GARCIA-NAVARRO: And you have spent every moment, almost, since his death trying to get the people who murdered him to face trial in the United States. Can you explain why you've wanted that?
FOLEY: First of all, the hostage-taking of American citizens - and never mind the torture and brutal execution - can only be stopped if we hold perpetrators accountable for these horrible crimes. So when two of the British jihadis fighters were captured in January of 2018, we were hopeful that at least these two could be brought to a federal criminal court here in the U.S. and have a fair trial.
GARCIA-NAVARRO: Part of the reason these two men in particular were kept in Syria until now was because of jurisdiction. They are British citizens - or were until recently because they were stripped of their British citizenship. And one of the men's mothers wanted them to be extradited back to the U.K. Your feeling on why you think they've been kept in Syria all this time.
FOLEY: Our Department of Justice seems to feel that the United Kingdom has critical evidence that our Justice Department needs to convict them of the most heinous crimes that they've committed. And that's partly why Elsheikh's mother has held up any extradition and justice by filing suit in the United Kingdom - that the U.K. was sharing evidence with the United States without any protection of her son from the death penalty.
GARCIA-NAVARRO: There is a lot of consternation and controversy over whether these men will face the death penalty, should they be tried in the United States. That has been a sticking point for the United Kingdom until recently, when they changed their position on this. What is your view on the kind of justice they should face?
FOLEY: I do not want them to receive the death penalty. I mean, I think they can be threatened with it because we need to get as much information from them as possible. But I feel they should be held as a prisoner for the rest of their lives if they, in fact, committed these horrible crimes. To them, as jihadis, it would be like a martyrdom to be killed.

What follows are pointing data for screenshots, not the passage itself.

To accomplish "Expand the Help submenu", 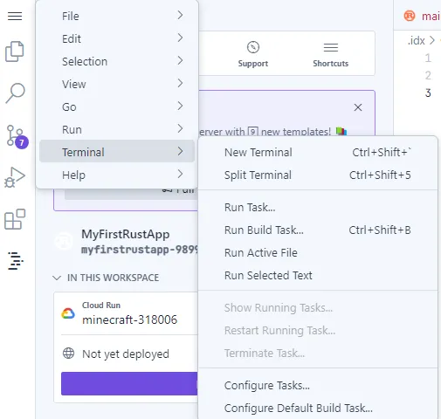I will (117, 175).
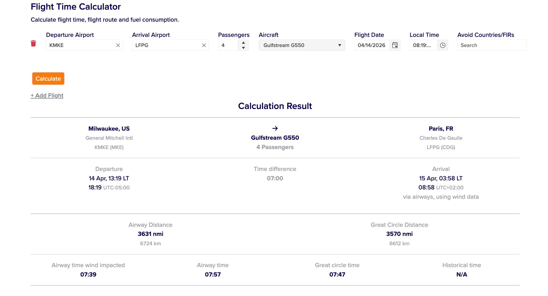Open the aircraft selection dropdown arrow

pos(339,45)
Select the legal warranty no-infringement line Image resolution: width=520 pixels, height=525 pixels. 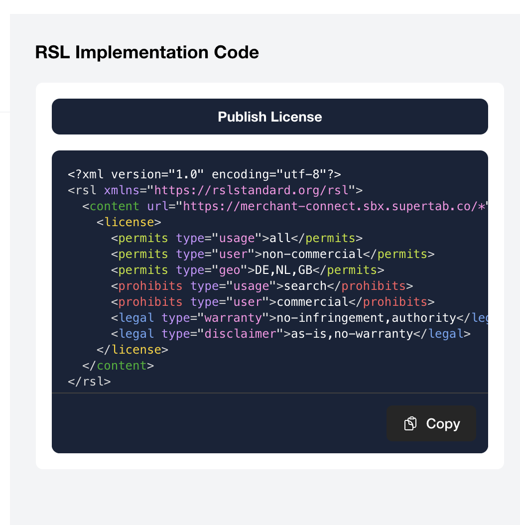coord(279,317)

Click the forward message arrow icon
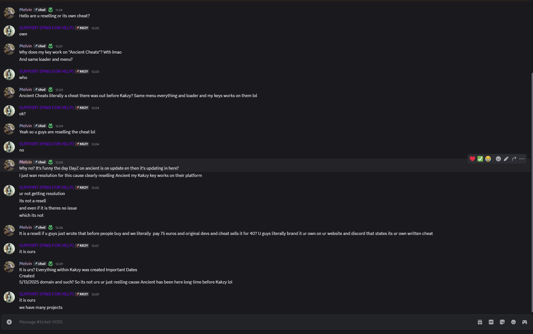[514, 159]
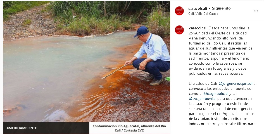Toggle the Siguiendo following status

point(221,8)
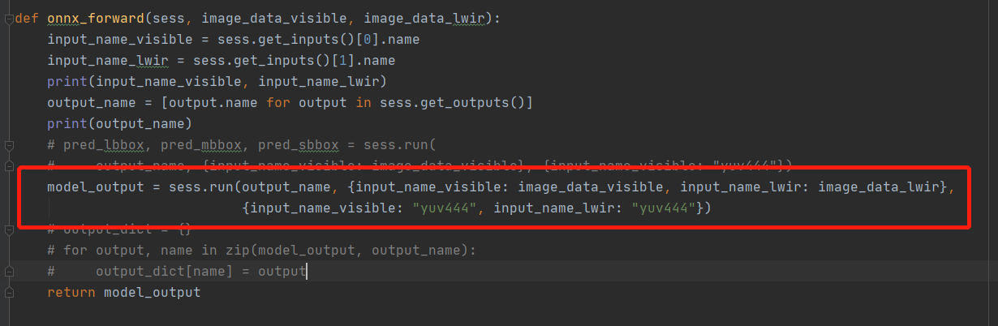
Task: Click fold marker beside return model_output
Action: [8, 293]
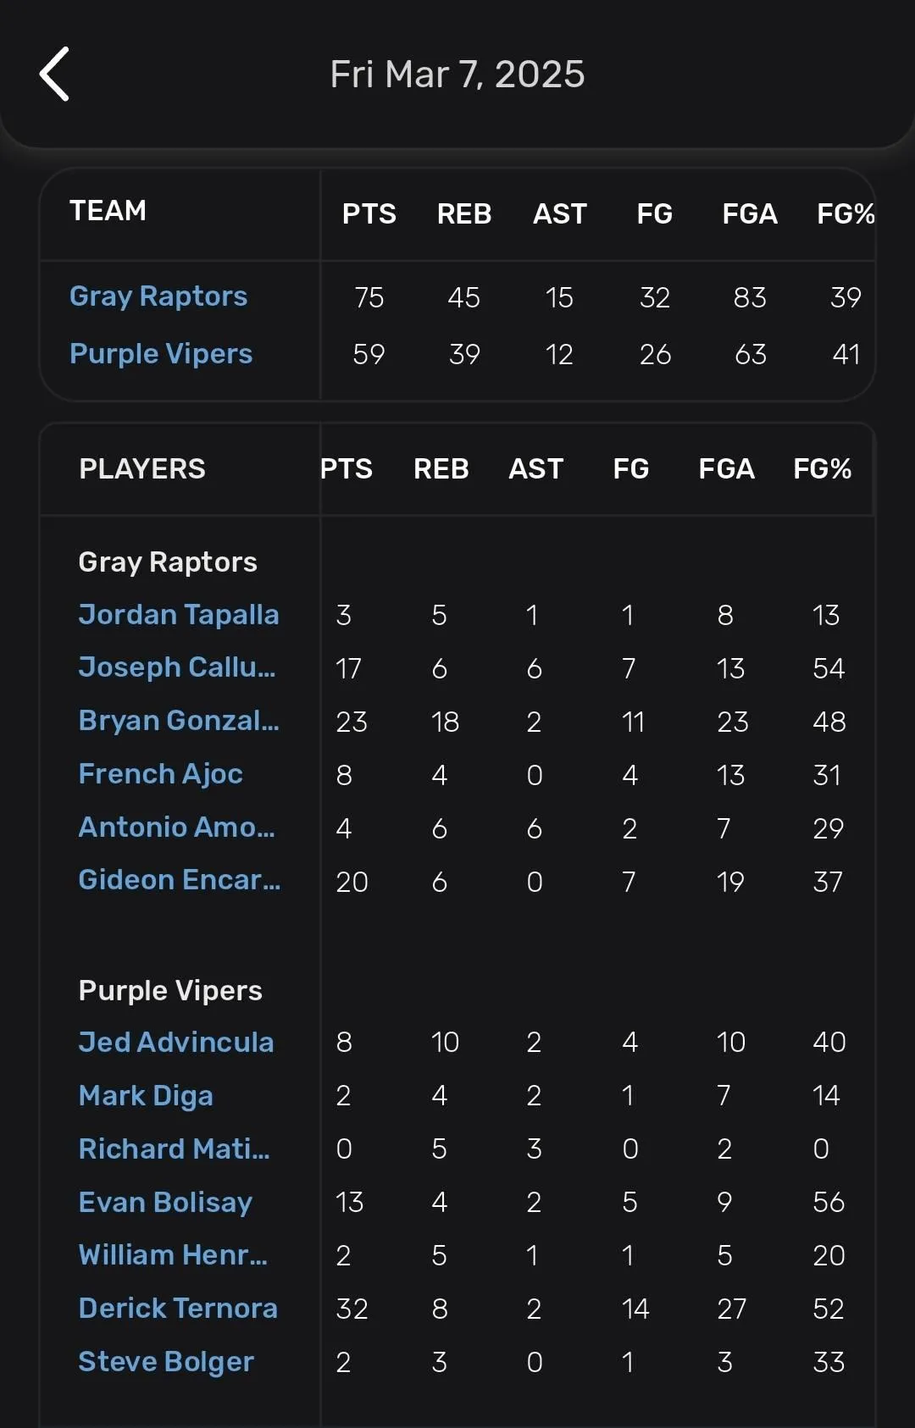Viewport: 915px width, 1428px height.
Task: Select Bryan Gonzal... player link
Action: click(179, 721)
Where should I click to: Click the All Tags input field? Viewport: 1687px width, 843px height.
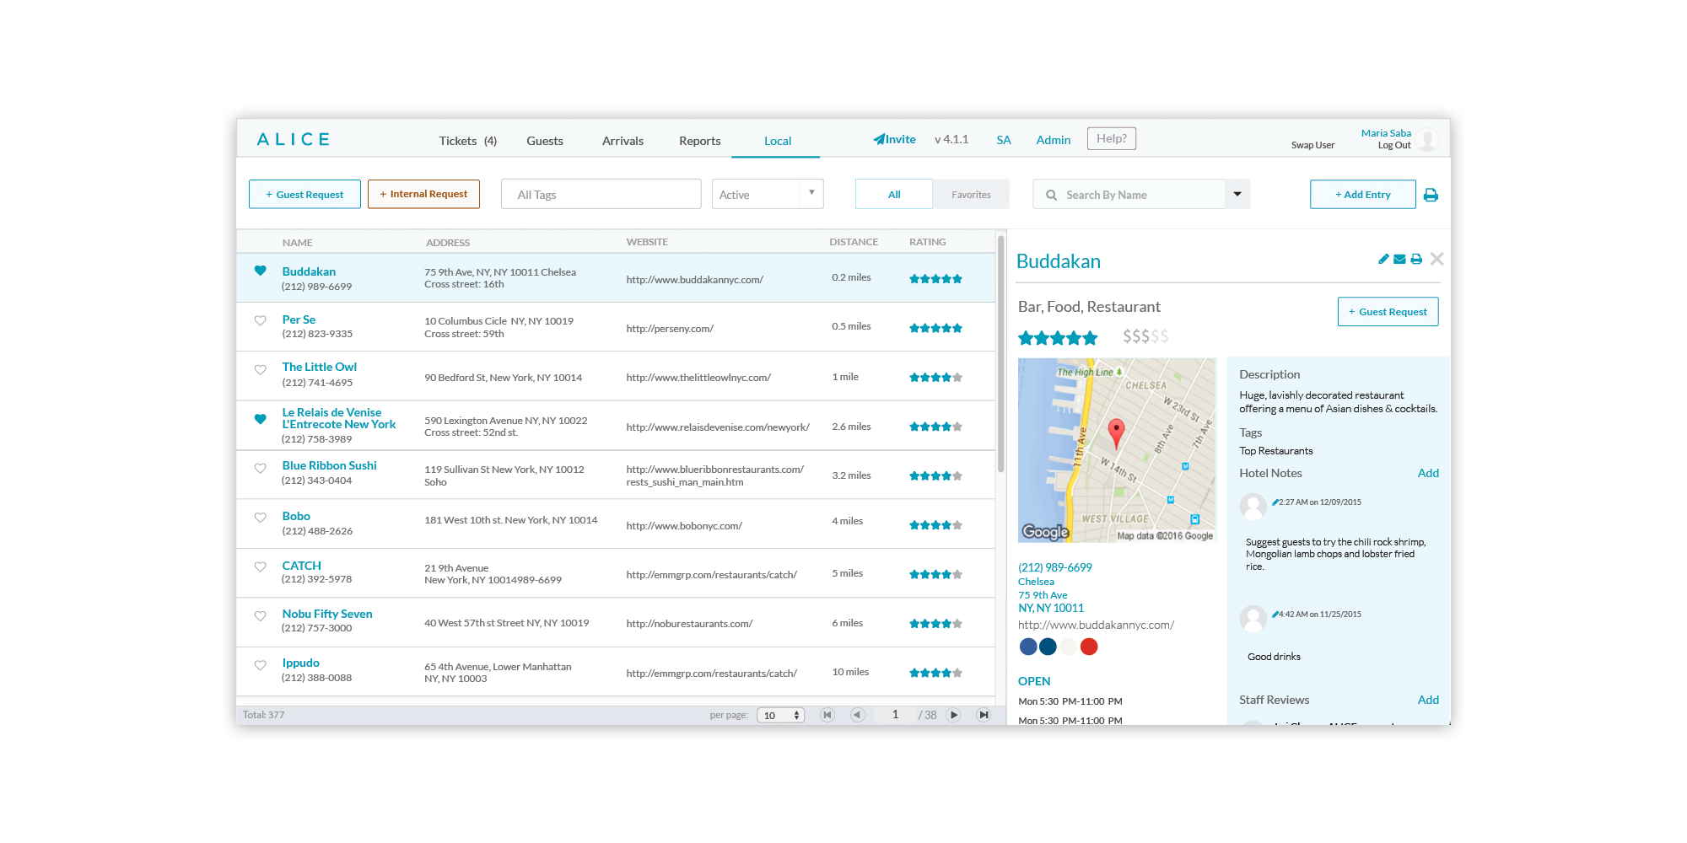tap(601, 194)
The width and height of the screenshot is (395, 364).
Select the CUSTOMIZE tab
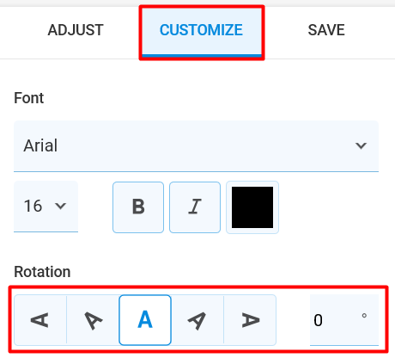click(201, 30)
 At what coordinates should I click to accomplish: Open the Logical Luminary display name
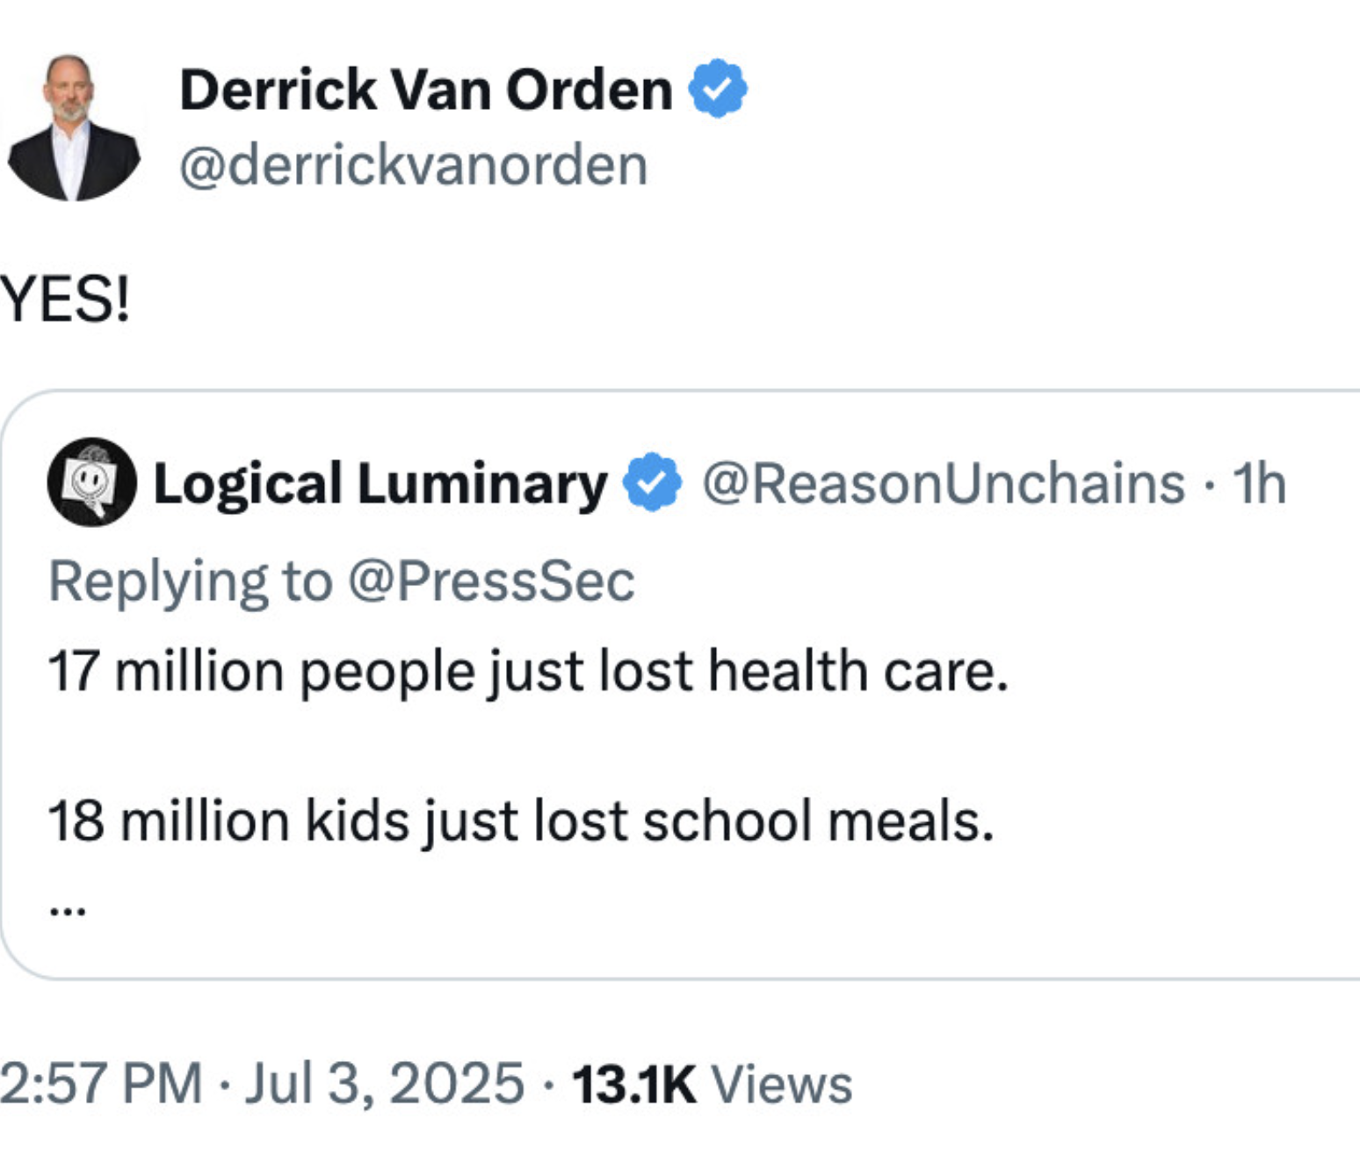pyautogui.click(x=380, y=484)
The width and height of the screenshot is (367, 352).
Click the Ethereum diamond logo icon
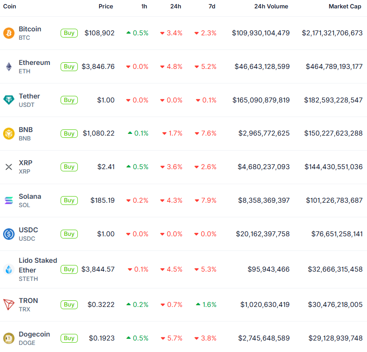9,67
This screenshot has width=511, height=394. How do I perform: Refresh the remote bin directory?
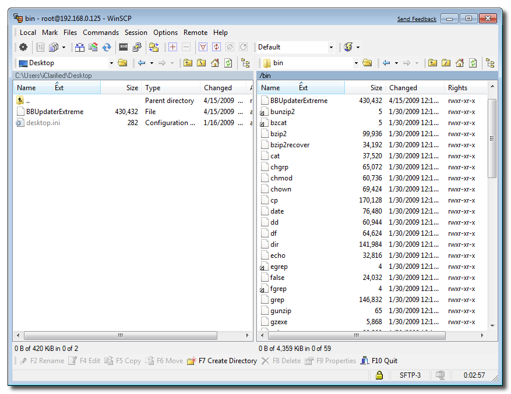point(473,63)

GARCIA-NAVARRO: Diane, can you tell me how you're feeling right now after these many, many years of trying to get these men to face trial - that it might be imminent?
FOLEY: Well, you know, in one way, Lulu, I'm feeling grateful that at least these two men might be held accountable. But in another way, I am so saddened by the fact that, for one - that we're abandoning the Syrian people. I mean, Jim and Steven Sotloff, as well as Peter Kassig and Kayla Mueller...
GARCIA-NAVARRO: All who were killed by ISIS.
FOLEY: They were all - but they really risked their lives. They were in Syria so that the world might know of the suffering and the plight of the Syrian people and come to their aid. And here we are all these years later and - so much loss of life, this humanitarian crisis. There are refugees everywhere. And it feels like President Assad and the jihadis have won. And all of our allies in this coalition that was built, including the Kurds, who really helped us stop the growth of ISIS - the fact that now we're leaving them behind to deal with the Turks' assault - to me, the whole thing is very sad.
GARCIA-NAVARRO: That was Diane Foley, mother of slain journalist Jim Foley. She joined us via Skype. Thank you very much.